Discretion overpowering the grandest of schemes, Whizboom broke for his unmarked car, scrambling onto the hood just as Bozo managed a supersized chunk of Whizboom backside.

He clambered to the roof. Bozo circled below with deadly determination well recorded by the glut of news people standing at a safe distance.

Garcia strolled out, retrieved her 2x4, and spoke softly to the angered canine sentinel. Bozo’s instincts, evolved from a million years of trial and error, did not fail. The national news repeated the shot for days: Bozo retreating at top speed, passing consecutive intersections until he disappeared from camera range.
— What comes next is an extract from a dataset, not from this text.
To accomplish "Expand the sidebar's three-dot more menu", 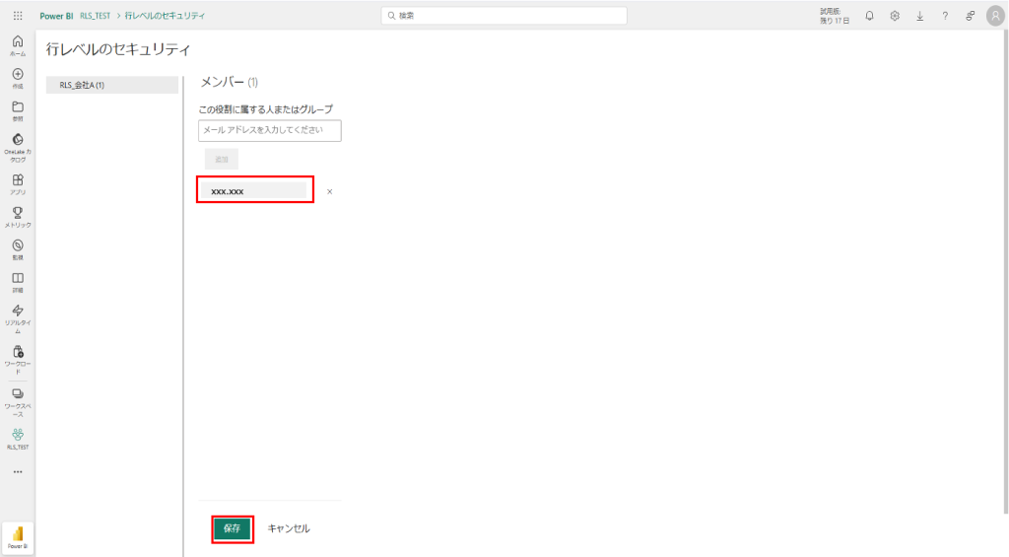I will coord(18,471).
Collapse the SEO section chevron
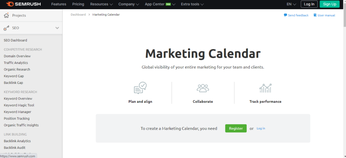346x158 pixels. (57, 28)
Dolan and Garcia stared at Whizboom, a broken man, trapped atop a cop car, a bloody tear in his posterior and his career disappearing at about the same speed as Bozo.

Garcia asked, “Whizboom, why didn’t you use your pistol?”

Whizboom completed his plunge into notorious ruination by mumbling, sotto voce, “Forgot I had one.”

Yep, the sound was fully audible when the video went viral on YouTube.

Mama got drunker, Peachy Pocksocket went to jail, Bozo crept back and resumed guard duty, and Whizboom? Forty-two stitches, thirty days in the rubber room, and permanent assignment to the midnight shift in the auto pound.